É possível encontrar ecos da análise de Durkheim sobre o indivíduo em “Uma categoria do espírito humano: a noção de pessoa, a de ‘eu’” (1938), de Marcel Mauss (1872-1950), seu sobrinho e colaborador no L’Année Sociologique. O esforço de Mauss, nesta análise, é destituir o “Eu” e o “indivíduo” de sua condição transcendental, demonstrando que sua força moral é histórica e sobretudo social. A partir do século XX, a antropologia - Marilyn Strathern (1941- ), Bruno Latour (1947-2022), Roy Wagner (1938-2018), entre outros - produziu críticas à noção de sociedade, em especial aquela de base durkheimiana. Tais críticas tenderam a deixar de lado a centralidade da noção de indivíduo para o sociólogo francês, cuja compreensão é indissociável do conceito de sociedade.
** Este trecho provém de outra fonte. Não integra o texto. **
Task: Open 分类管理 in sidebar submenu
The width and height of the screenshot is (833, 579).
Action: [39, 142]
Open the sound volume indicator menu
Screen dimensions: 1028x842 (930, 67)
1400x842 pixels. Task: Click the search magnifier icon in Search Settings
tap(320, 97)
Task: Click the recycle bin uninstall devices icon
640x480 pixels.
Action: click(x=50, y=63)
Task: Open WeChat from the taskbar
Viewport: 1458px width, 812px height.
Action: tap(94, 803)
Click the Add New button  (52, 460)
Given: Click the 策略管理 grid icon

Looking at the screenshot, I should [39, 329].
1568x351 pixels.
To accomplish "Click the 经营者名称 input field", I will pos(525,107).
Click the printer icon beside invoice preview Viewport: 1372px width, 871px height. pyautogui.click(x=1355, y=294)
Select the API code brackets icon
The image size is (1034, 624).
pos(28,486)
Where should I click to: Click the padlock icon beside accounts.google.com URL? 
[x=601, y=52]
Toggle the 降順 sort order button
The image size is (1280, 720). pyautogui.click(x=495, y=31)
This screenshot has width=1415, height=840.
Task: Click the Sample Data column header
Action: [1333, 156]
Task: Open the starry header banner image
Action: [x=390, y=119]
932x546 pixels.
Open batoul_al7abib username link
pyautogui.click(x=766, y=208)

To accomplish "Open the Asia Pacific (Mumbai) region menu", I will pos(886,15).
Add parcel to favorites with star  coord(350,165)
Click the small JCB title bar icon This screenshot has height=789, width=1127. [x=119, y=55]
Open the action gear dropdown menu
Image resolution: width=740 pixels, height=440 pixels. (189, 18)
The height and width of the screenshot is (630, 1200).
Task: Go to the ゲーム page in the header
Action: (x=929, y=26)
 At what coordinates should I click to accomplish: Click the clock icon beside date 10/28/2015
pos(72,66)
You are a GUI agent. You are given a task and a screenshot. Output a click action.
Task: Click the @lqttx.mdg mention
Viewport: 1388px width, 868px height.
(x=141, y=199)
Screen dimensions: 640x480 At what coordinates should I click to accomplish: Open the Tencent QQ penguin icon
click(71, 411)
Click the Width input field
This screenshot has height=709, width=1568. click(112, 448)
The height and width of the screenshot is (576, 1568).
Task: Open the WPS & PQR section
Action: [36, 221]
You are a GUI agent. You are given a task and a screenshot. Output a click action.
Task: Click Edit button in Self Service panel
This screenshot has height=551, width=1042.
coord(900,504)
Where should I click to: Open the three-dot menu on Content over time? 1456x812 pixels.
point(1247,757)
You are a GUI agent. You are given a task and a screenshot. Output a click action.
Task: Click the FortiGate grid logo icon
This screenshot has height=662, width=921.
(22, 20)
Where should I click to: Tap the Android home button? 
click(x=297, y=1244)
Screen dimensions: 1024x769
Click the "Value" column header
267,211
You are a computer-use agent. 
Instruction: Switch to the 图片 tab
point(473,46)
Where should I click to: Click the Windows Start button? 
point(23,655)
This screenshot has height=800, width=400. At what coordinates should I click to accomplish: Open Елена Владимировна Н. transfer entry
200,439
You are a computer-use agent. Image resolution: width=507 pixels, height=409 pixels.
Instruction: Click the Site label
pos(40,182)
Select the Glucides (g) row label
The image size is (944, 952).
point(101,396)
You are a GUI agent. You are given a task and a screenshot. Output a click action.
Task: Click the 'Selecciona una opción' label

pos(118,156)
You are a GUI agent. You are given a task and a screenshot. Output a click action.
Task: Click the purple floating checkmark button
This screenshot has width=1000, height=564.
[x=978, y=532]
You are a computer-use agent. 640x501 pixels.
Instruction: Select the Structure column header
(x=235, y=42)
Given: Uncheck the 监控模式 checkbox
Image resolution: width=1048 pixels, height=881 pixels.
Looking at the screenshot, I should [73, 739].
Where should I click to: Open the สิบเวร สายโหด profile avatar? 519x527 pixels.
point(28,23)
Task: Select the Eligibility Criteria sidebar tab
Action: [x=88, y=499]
No Brasil, sociólogos como Raquel Weiss, Alexandre Braga Massela, Márcio de Oliveira, Marcia Consolim, José Benevides Queiroz, entre outros, foram responsáveis pela renovação dos estudos sobre o autor, com a formação, em 2012, do Centro Brasileiro de Estudos Durkheiminanos, procurando questionar leituras estabelecidas pelo cânone, e tentando pensar além da ideia do fato social como fato coercitivo, exterior e anterior ao indivíduo. A tradução do artigo “Individualismo e os intelectuais”, promovida por este Centro, localiza-o como fundamental para a sociologia de Durkheim, pois sintetiza ideias formuladas desde sua tese de doutorado, anunciando estudos desenvolvidos posteriormente em As formas elementares da vida religiosa (1912). A coleção Biblioteca Durkeimiana, publicada pela Editora da Universidade de São Paulo (EDUSP), cujos volumes vêm sendo coordenados por historiadores, sociólogos e antropólogos, é mais uma evidência das leituras contemporâneas do autor e de seus colaboradores.

Como citar este verbete:
GOUVEIA, Francisco das Águas Borges X. de. “Indivíduo - Émile Durkheim”. In: Enciclopédia de Antropologia. São Paulo: Universidade de São Paulo, Departamento de Antropologia, 2025. Disponível em: https://ea.fflch.usp.br/conceito/individuo-durkheim

ISSN: 2676-038X (online)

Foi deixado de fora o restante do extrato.